Effects of ebrotidine on aspirin-induced gastric mucosal damage and blood flow in humans.

Abstract

Nonsteroidal anti-inflammatory agents (NSAIDs) such as aspirin (ASA) damage the gastric mucosa both in normal subjects and in arthritic patients. The aim of this study was to investigate the protective action of a new H2-receptor antagonist, ebrotidine, in the prevention of ASA-induced acute mucosal injury in the stomach of healthy volunteers. In a double-blind randomized crossover study 10 male volunteers received treatment with either placebo plus ASA (500 mg) or ebrotidine (800 mg) plus ASA twice daily for 3 days with 10 days' washout period between treatments.

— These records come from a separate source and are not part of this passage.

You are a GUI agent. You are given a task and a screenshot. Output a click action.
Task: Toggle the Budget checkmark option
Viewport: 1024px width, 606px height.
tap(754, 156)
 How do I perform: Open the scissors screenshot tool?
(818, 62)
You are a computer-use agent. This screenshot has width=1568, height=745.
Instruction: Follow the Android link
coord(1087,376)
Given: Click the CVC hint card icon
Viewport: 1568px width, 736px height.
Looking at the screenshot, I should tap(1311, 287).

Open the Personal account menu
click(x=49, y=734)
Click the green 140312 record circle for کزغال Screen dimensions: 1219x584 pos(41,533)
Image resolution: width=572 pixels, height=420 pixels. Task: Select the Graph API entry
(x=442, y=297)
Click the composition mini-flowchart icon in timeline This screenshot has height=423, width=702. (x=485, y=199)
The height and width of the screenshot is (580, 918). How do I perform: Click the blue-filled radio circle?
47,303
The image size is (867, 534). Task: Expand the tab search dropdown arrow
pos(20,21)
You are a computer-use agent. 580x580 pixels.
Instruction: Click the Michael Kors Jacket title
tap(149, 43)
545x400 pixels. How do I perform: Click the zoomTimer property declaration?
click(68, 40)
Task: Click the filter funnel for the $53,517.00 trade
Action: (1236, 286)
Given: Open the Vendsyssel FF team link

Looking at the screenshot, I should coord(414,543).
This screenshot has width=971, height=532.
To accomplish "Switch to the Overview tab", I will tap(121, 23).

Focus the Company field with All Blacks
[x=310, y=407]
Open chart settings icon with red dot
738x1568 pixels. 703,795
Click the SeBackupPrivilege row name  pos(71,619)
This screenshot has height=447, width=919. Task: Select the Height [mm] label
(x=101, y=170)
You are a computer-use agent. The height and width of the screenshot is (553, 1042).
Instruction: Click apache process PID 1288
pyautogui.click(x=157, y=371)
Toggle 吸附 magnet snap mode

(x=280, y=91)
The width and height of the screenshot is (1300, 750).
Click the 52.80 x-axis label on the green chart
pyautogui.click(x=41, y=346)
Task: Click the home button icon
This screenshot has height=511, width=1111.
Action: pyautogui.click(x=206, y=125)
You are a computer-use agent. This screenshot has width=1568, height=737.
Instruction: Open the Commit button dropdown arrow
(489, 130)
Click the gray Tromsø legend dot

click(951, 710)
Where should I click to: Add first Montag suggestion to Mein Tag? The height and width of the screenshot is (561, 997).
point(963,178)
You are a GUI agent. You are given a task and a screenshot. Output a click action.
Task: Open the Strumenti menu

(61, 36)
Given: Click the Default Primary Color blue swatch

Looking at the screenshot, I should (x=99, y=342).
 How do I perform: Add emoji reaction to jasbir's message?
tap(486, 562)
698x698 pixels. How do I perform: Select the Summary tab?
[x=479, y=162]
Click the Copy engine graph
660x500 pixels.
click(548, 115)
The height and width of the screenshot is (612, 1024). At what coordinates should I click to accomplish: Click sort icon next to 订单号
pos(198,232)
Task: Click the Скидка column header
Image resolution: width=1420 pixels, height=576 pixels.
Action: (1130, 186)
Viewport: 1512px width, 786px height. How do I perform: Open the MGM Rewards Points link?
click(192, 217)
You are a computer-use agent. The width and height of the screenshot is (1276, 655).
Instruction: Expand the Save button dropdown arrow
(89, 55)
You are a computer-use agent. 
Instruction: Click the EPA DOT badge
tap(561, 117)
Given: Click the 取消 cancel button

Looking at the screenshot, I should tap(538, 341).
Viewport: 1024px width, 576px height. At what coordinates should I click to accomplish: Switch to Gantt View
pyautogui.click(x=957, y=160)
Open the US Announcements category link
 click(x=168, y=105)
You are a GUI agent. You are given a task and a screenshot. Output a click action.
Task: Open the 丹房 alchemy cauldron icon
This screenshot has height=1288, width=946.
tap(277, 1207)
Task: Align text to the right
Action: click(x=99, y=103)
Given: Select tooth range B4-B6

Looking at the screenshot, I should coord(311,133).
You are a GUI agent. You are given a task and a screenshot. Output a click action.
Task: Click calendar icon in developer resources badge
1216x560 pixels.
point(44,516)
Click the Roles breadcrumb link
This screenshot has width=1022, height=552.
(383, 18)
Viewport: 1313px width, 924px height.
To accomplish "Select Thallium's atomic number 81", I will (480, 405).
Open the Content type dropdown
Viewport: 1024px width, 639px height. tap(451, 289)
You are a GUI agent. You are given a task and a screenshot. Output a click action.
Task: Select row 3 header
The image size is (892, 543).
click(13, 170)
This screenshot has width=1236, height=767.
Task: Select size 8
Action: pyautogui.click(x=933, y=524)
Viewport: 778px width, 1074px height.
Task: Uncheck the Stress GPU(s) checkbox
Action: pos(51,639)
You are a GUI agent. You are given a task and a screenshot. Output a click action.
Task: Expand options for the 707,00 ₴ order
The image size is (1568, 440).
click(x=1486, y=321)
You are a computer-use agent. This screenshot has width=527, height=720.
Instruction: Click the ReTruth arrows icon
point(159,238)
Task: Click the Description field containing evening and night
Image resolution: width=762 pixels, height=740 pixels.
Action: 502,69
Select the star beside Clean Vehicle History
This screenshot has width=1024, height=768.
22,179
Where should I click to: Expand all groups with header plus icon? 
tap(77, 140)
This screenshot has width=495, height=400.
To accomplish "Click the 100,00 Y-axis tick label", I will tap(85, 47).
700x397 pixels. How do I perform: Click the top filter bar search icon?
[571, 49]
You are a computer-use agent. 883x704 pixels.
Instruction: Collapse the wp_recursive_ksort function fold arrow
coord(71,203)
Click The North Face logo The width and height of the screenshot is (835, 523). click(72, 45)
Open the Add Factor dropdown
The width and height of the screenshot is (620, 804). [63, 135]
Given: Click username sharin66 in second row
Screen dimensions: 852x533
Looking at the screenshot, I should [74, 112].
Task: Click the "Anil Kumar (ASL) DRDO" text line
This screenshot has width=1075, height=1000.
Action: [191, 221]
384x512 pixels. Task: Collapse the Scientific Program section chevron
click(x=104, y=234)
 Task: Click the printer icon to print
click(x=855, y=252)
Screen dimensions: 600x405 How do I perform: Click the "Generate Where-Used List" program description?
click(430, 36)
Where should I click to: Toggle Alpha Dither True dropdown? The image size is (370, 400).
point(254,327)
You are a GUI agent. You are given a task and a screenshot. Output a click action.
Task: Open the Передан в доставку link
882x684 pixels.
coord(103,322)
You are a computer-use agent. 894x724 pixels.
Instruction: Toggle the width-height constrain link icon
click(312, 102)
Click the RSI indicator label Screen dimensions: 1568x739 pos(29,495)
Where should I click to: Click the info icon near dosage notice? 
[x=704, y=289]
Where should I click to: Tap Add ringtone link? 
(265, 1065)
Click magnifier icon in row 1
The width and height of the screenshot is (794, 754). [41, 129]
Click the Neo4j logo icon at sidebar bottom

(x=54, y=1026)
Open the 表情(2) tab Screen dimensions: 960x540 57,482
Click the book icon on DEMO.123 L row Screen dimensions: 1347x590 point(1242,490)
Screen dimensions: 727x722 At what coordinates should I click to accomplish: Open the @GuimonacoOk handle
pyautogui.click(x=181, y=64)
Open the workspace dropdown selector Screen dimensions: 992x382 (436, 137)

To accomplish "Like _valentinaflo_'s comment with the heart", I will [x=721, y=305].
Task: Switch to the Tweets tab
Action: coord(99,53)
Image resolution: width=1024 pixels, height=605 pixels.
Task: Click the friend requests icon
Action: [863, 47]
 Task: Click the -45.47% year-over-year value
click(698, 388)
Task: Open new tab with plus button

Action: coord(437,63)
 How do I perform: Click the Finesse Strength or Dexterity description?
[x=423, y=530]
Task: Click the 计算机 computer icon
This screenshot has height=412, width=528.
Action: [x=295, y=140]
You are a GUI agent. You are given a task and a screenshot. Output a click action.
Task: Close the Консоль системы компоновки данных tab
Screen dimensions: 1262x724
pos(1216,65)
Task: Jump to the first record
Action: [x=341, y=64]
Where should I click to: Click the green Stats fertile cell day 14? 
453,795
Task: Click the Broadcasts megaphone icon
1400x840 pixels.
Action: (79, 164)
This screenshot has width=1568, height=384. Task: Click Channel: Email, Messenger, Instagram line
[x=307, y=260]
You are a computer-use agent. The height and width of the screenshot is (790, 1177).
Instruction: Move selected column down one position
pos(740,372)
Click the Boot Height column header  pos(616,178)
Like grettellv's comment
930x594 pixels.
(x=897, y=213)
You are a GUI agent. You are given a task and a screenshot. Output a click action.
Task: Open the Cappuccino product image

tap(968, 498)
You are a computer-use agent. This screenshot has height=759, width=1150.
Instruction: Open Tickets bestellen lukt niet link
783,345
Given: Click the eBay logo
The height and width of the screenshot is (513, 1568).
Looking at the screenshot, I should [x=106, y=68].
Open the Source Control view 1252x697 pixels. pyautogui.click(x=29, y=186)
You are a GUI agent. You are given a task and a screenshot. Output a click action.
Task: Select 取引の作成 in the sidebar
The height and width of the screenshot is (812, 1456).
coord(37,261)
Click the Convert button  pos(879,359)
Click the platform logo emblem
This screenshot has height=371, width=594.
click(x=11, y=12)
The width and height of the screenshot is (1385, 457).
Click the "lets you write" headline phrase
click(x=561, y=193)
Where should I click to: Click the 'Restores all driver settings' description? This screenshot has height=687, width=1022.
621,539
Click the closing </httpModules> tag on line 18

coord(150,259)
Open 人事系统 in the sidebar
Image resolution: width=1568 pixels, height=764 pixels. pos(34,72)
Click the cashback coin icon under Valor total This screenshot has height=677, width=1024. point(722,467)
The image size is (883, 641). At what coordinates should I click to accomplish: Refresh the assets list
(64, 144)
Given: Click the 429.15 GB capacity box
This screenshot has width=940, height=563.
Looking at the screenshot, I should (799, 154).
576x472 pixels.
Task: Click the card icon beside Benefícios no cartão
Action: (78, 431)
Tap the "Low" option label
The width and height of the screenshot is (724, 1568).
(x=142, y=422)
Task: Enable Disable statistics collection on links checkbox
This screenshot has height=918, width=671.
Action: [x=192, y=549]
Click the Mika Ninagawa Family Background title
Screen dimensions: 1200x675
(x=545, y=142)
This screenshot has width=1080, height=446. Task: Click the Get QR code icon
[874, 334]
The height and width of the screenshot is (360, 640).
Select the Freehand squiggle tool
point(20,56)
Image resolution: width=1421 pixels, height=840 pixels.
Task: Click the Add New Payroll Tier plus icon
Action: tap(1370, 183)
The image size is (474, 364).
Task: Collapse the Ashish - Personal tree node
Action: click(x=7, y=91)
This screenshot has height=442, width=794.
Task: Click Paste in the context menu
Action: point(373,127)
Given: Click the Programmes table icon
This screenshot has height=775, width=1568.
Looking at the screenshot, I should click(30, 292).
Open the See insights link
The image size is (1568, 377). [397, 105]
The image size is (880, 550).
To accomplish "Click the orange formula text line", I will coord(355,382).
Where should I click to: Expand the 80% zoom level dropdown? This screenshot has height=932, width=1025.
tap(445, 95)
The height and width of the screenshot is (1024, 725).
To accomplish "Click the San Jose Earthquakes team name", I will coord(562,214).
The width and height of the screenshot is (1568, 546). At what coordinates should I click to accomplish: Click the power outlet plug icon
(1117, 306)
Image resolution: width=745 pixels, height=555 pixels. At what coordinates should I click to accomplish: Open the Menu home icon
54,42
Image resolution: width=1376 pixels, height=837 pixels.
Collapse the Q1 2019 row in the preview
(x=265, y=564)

The mean number of gastric erosions seen at endoscopy after treatment with ebrotidine plus ASA (2.0 +/- 0.3) was significantly lower than that after placebo plus ASA (3.7 +/- 0.2). This reduction in lesion core by ebrotidine was accompanied by a significant increase in gastric blood flow (by 15% in corpus and 26% in antrum), by a rise in transmucosal potential difference (by 12%), and by a decrease of mucosal microbleeding. Ebrotidine afforded substantial protection from ASA-induced injury to the gastric mucosa, and this was accompanied by increase of the mucosal blood flow. We conclude that ebrotidine provides mucosal protection for patients taking NSAIDs.